CrystalXRD-Bench: Benchmarking Vision-Language Models for XRD Peak Indexing Across Diverse Crystalline Materials
This benchmark identifies a new, challenging task for vision-language models in materials science, revealing systematic failures in quantitative scientific figure understanding.
The authors introduce CrystalXRD-Bench, a 250-sample benchmark for evaluating vision-language models on XRD peak indexing. The best model (GPT-5.4) achieves a Jaccard score of 0.5888 and exact-match rate of 37.6%, with most models scoring below 0.50, indicating the task is far from solved.
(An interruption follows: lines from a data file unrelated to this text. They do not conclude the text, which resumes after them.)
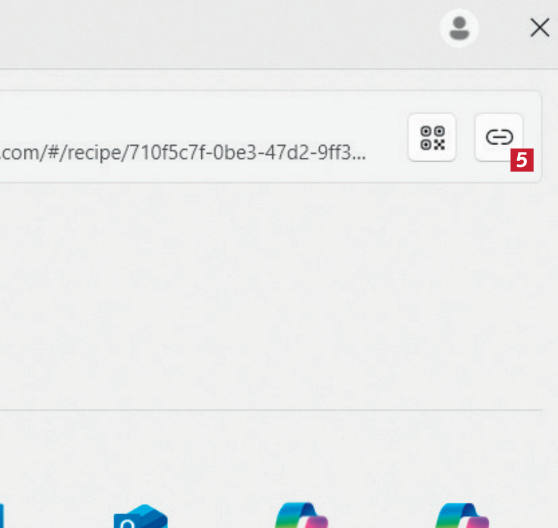Share the recipe to Copilot beside Outlook

coord(301,515)
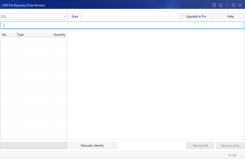Sort by the No. column header
Viewport: 245px width, 159px height.
click(9, 35)
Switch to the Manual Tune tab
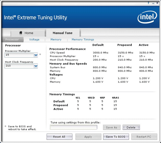Screen dimensions: 161x143 [63, 33]
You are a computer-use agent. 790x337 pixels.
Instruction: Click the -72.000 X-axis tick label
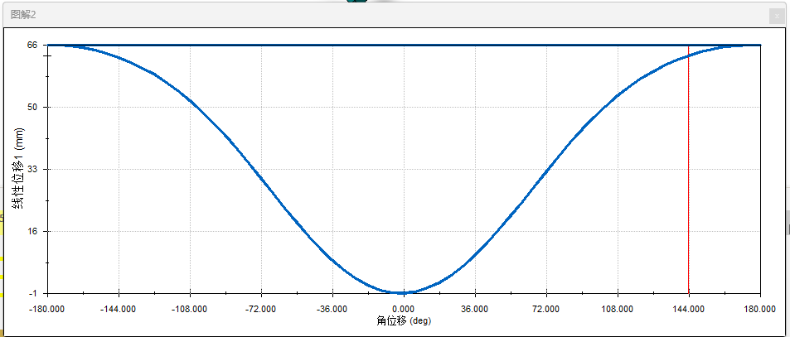pos(261,308)
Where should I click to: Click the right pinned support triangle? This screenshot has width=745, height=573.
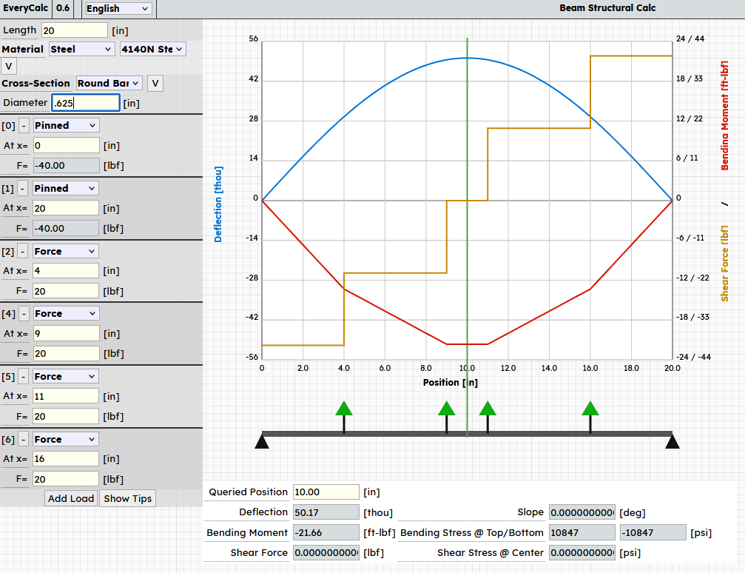672,442
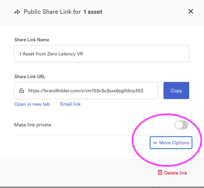This screenshot has width=204, height=188.
Task: Focus the Share Link Name text field
Action: click(102, 54)
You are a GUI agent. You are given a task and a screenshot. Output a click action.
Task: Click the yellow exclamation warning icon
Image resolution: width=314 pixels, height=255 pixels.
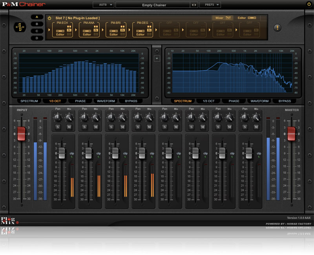[x=277, y=27]
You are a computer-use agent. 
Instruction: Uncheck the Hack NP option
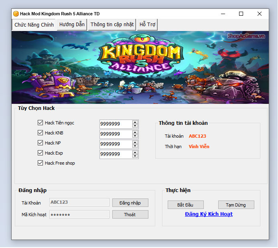(40, 143)
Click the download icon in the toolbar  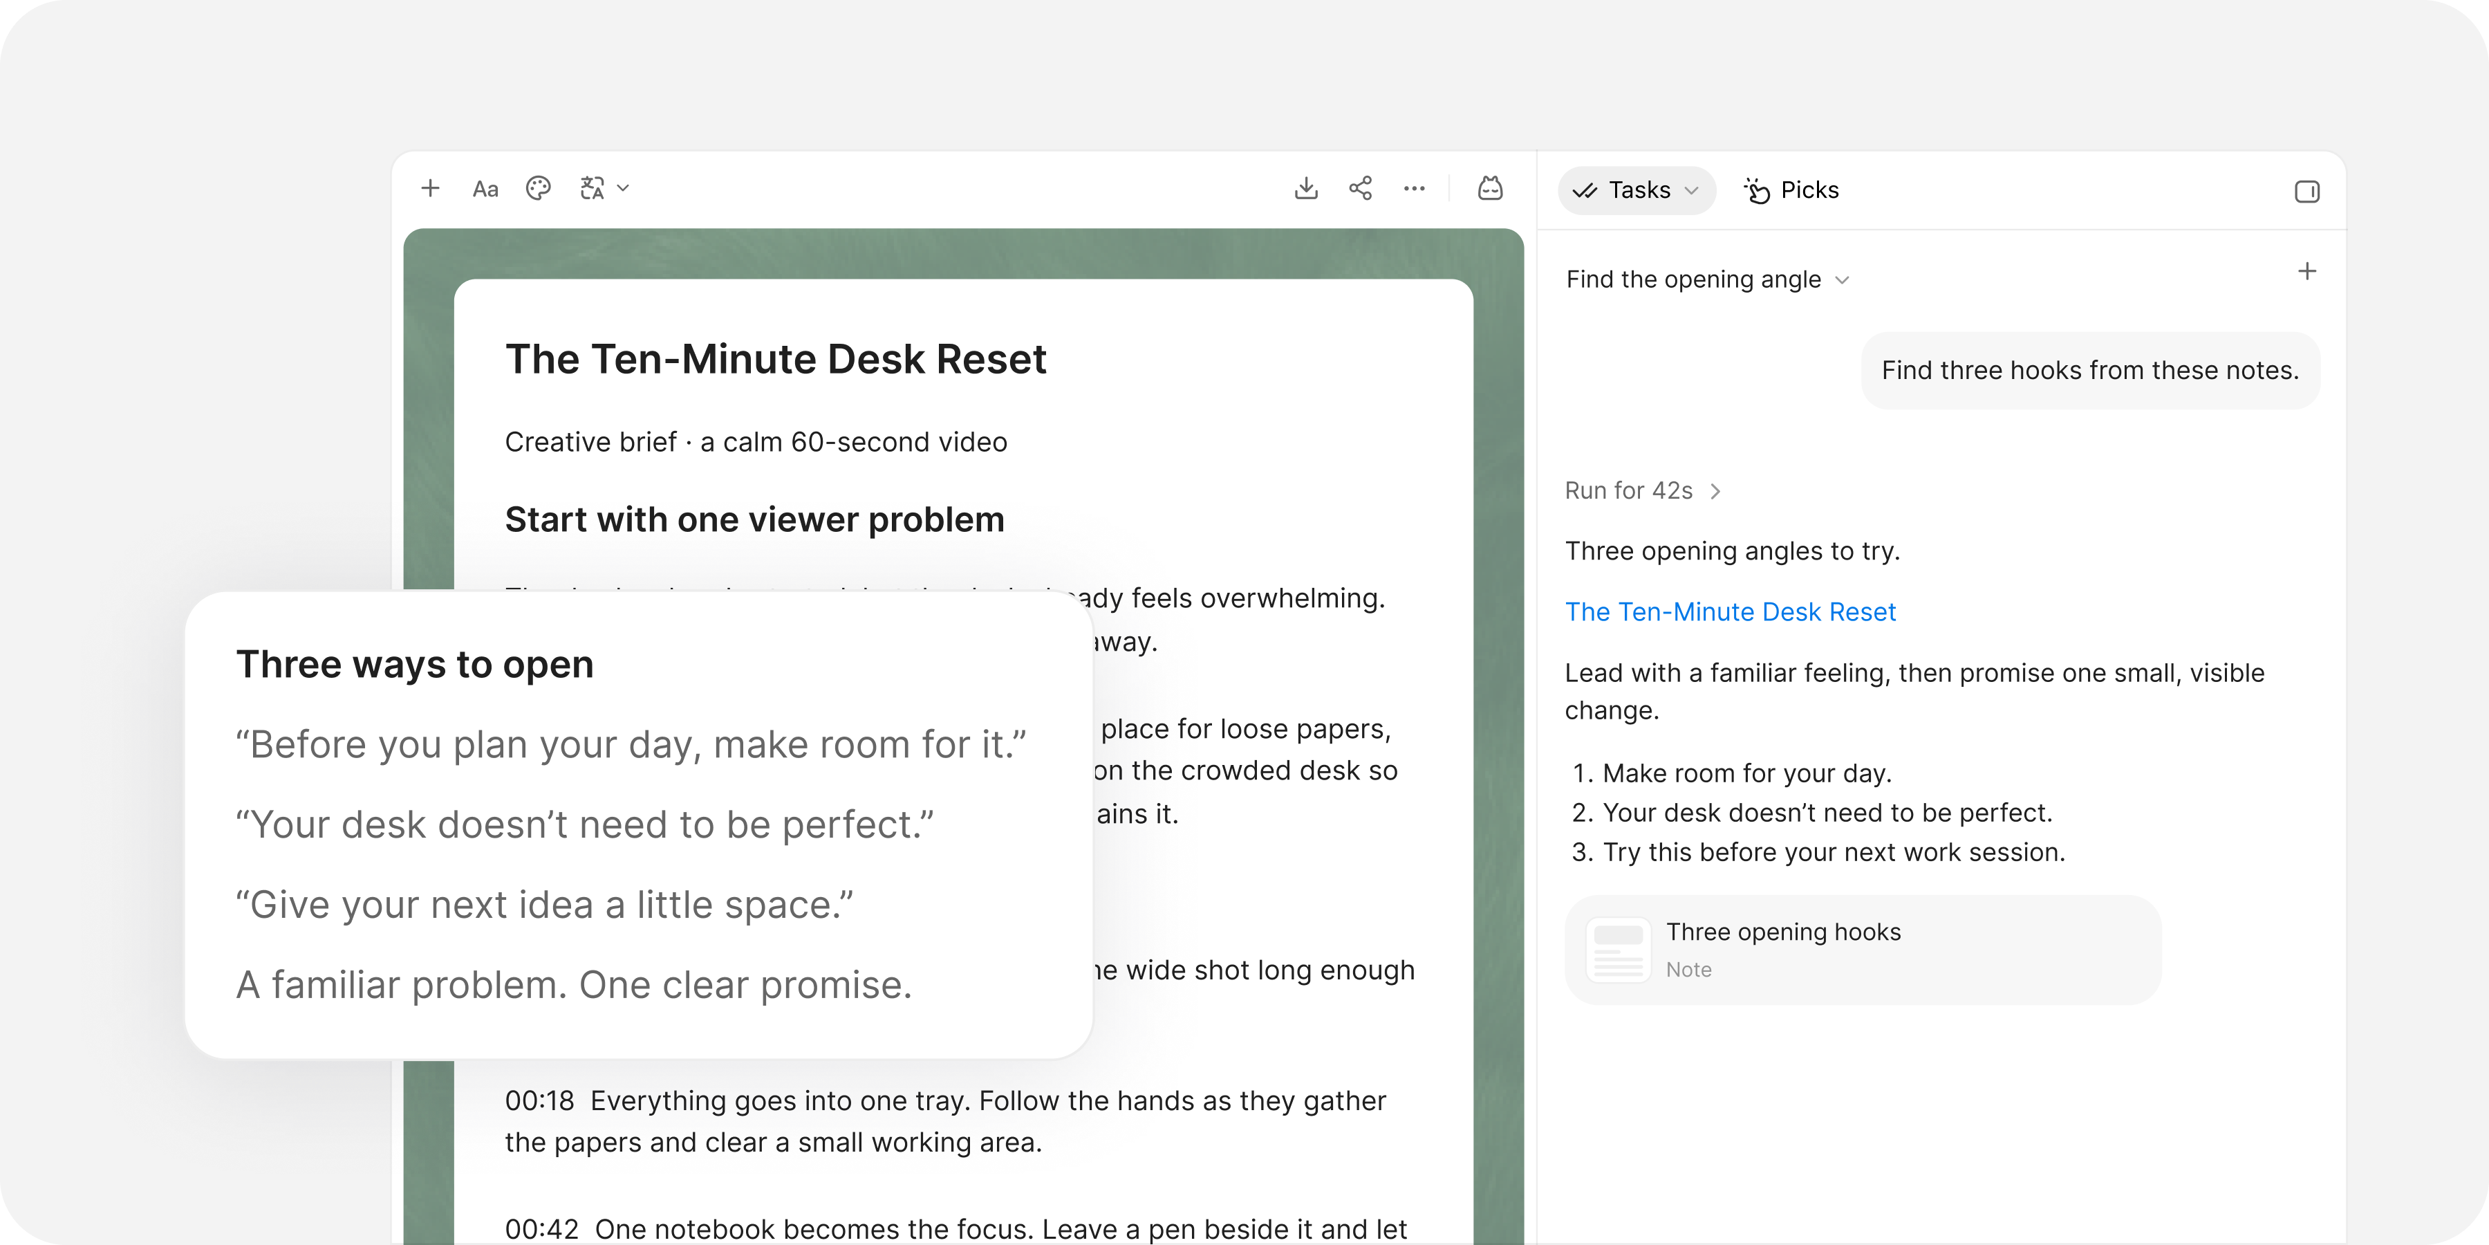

Miller-index identification from powder XRD patterns requires capabilities untested by existing multimodal benchmarks: the model must read a narrow peak location from a rendered scientific curve and then connect that observation to multi-step crystallographic reasoning. We introduce CrystalXRD-Bench, a 250-sample benchmark built from 10 public crystallographic databases for a single task: recover the full set of HKLs contributing to the highest-intensity peak in an XRD pattern. Each sample pairs the rendered XRD image with the source CIF text and chemical formula, so visual extraction errors and reasoning errors can be examined side by side. We evaluate seven vision-language models. The best Jaccard score is 0.5888 (GPT-5.4) with an exact-match rate of 37.6%, yet six of seven models remain below Jaccard 0.50; the task is far from solved. Error patterns vary systematically: double-peak cases are especially brittle, recall-heavy models gain coverage by over-predicting HKLs, and access to CIF text does not close the gap in crystallographic calculation. Alongside model rankings, the benchmark identifies the conditions under which current VLMs fail on quantitative scientific figures. All data and evaluation code will be publicly available.